Lecturer: Marieke van Vugt
Fields: Cognitive science/Psychology
In the first session, we will introduce the methods of mindfulness, and discuss how mindfulness differs from mind-wandering. Contrary to popular belief, mindfulness is not the opposite of mind-wandering, but rather the cultivation of mindfulness involves becoming better friends with your mind so that you learn to become less stuck in thought processes. We will also review conceptual models of mindfulness and mind-wandering together with some research underpinnings. In addition, we will introduce the first and third-person perspective on studying the mind and basics of microphenomenology. We will also start a small experiment with our own mindfulness practice, which we will analyse in the last session of the course.
In the second session, we will continue our practice of mindfulness, and review research findings on the effects of mindfulness on cognitive function and brain activity.
In the third session, we will continue our practice of mindfulness. We will place mindfulness in the context of different meditation practices, discussing similarities and differences. We will also discuss in general how we can study mindfulness scientifically and how to do so rigorously.
In the fourth session, apart from practicing mindfulness, we will discuss the findings of our little experiments. There will also be ample space for questions and additional topics to discuss.

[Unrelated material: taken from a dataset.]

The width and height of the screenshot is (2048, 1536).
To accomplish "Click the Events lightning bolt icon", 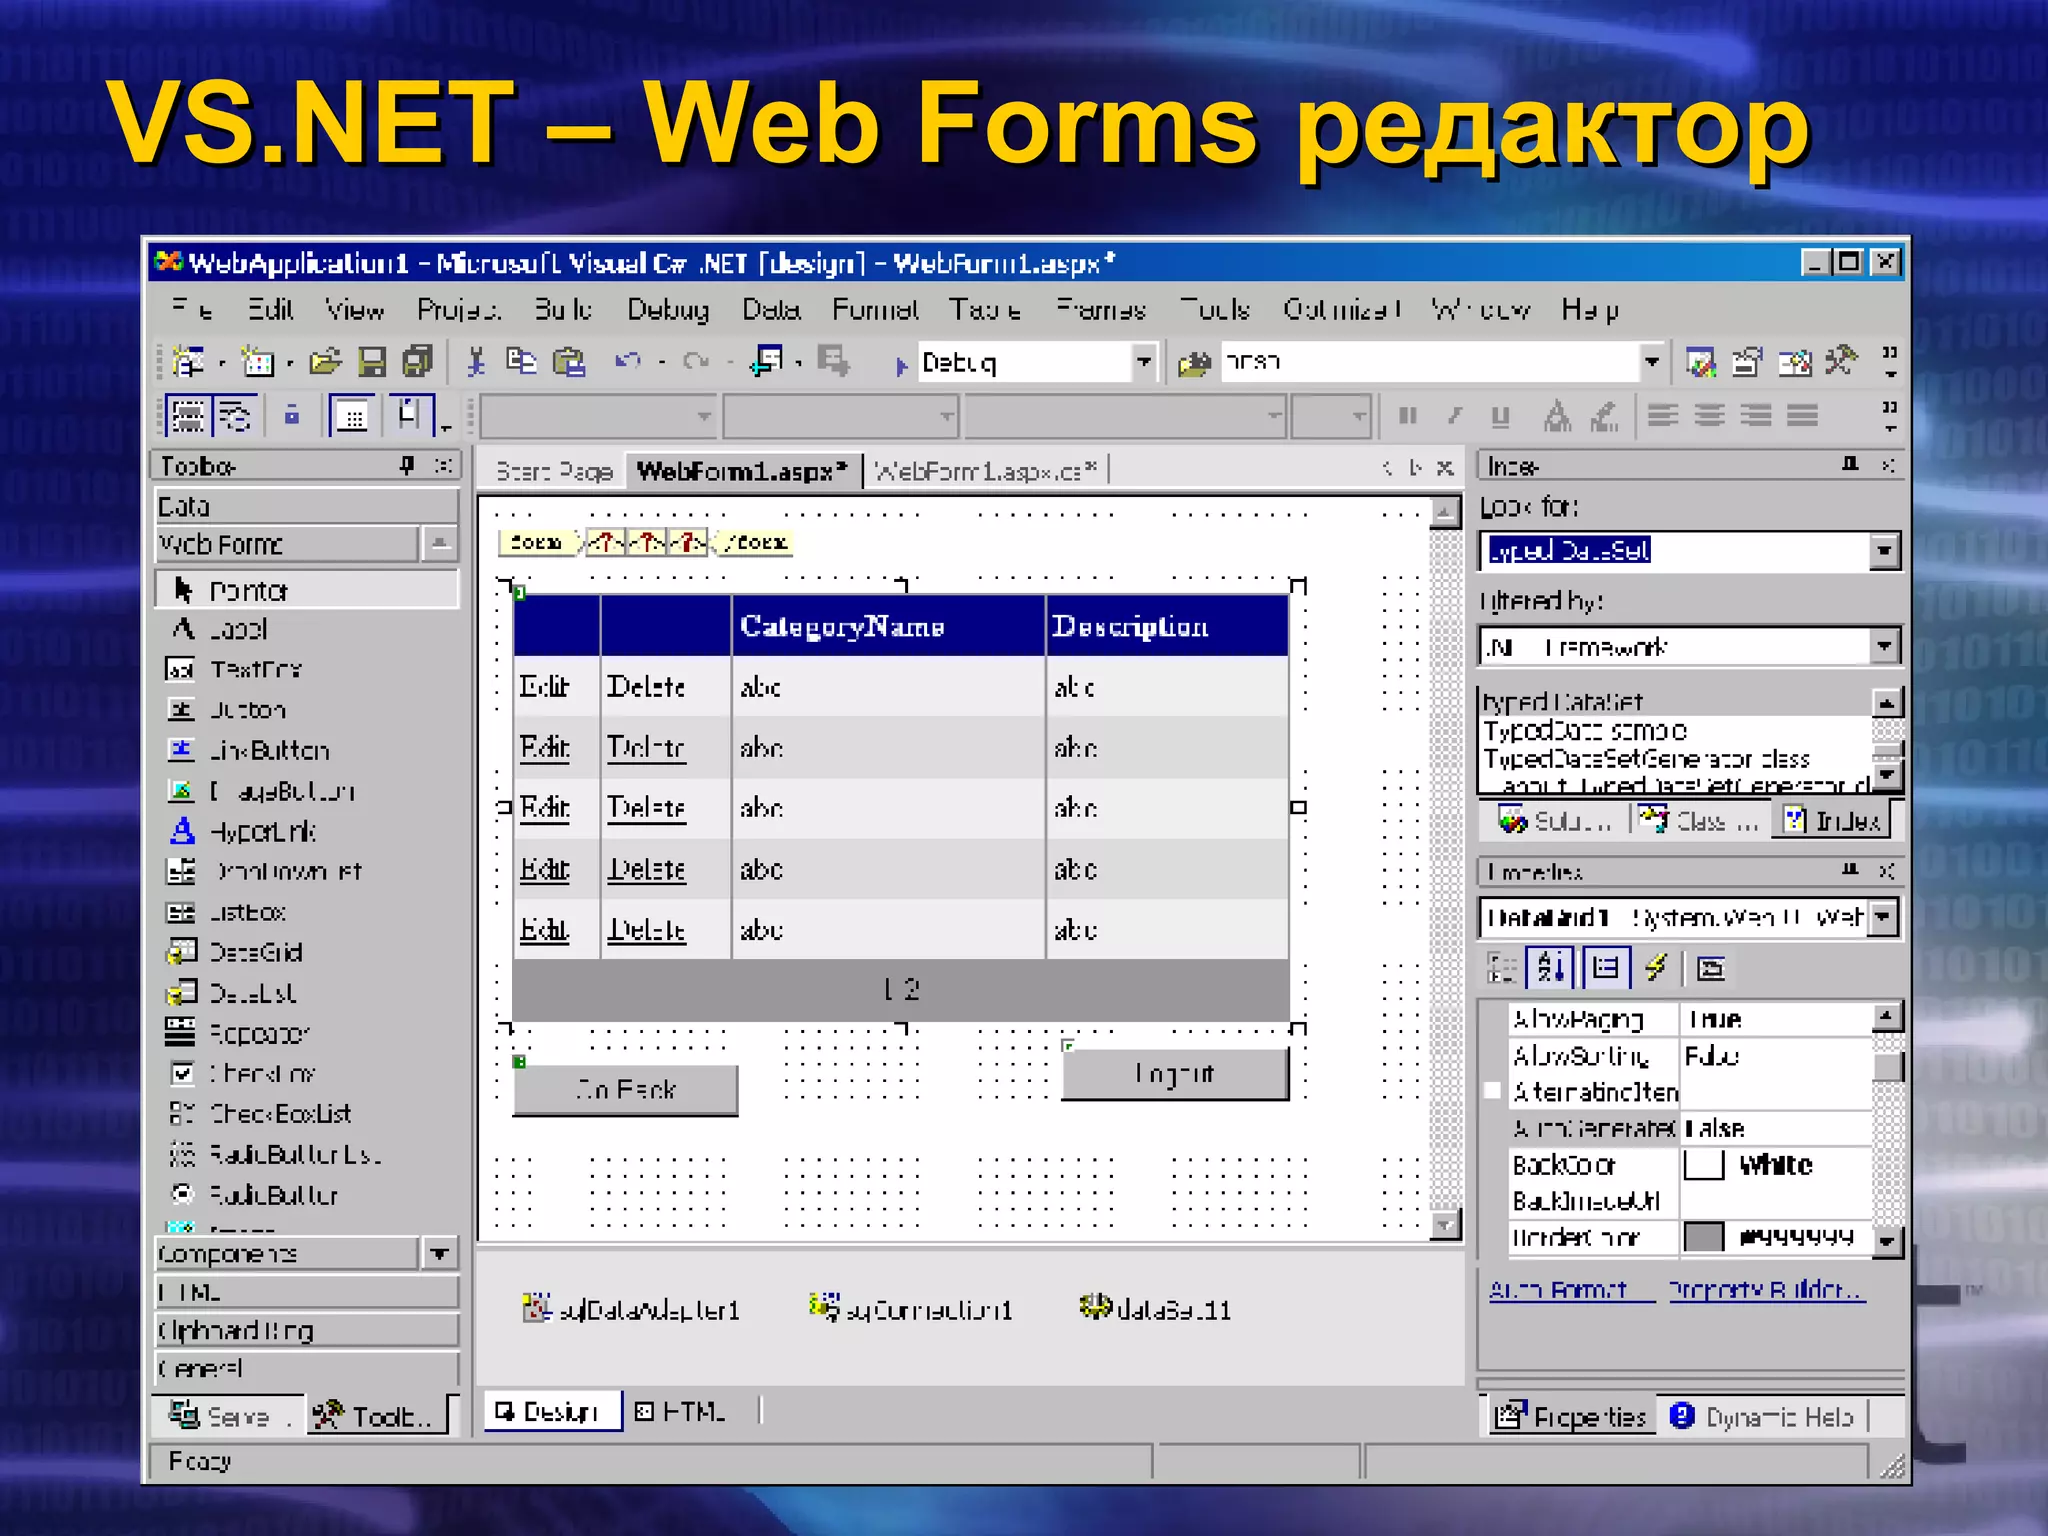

- Tang, Y. Y., Hölzel, B. K., & Posner, M. I. (2015). The neuroscience of mindfulness meditation. Nature Reviews Neuroscience, 16(4), 213. https://www-nature-com/articles/nrn3916
- Vago, D. R., & David, S. A. (2012). Self-awareness, self-regulation, and self-transcendence (S-ART): a framework for understanding the neurobiological mechanisms of mindfulness. Frontiers in human neuroscience, 6, 296. https://www.frontiersin.org/articles/10.3389/fnhum.2012.00296
- Petitmengin, C., van Beek, M., Bitbol, M., Nissou, J. M., & Roepstorff, A. (2018). Studying the experience of meditation through micro-phenomenology. Current opinion in psychology. https://www-sciencedirect-com/science/article/pii/S2352250X18301908
Dr. van Vugt is an assistant professor at the University of Groningen in the Netherlands, working in the department of artificial intelligence. She obtained her PhD in model-based neuroscience from the University of Pennsylvania, then worked as a postdoc at Princeton University before moving to the University of Groningen. In her lab, she focuses on understanding the cognitive and neural mechanisms underlying decision making, mind-wandering and meditation by means of EEG, behavioural studies and computational modeling. In some slightly outside-the-box research, she also records the brain waves of Tibetan monks and dancers.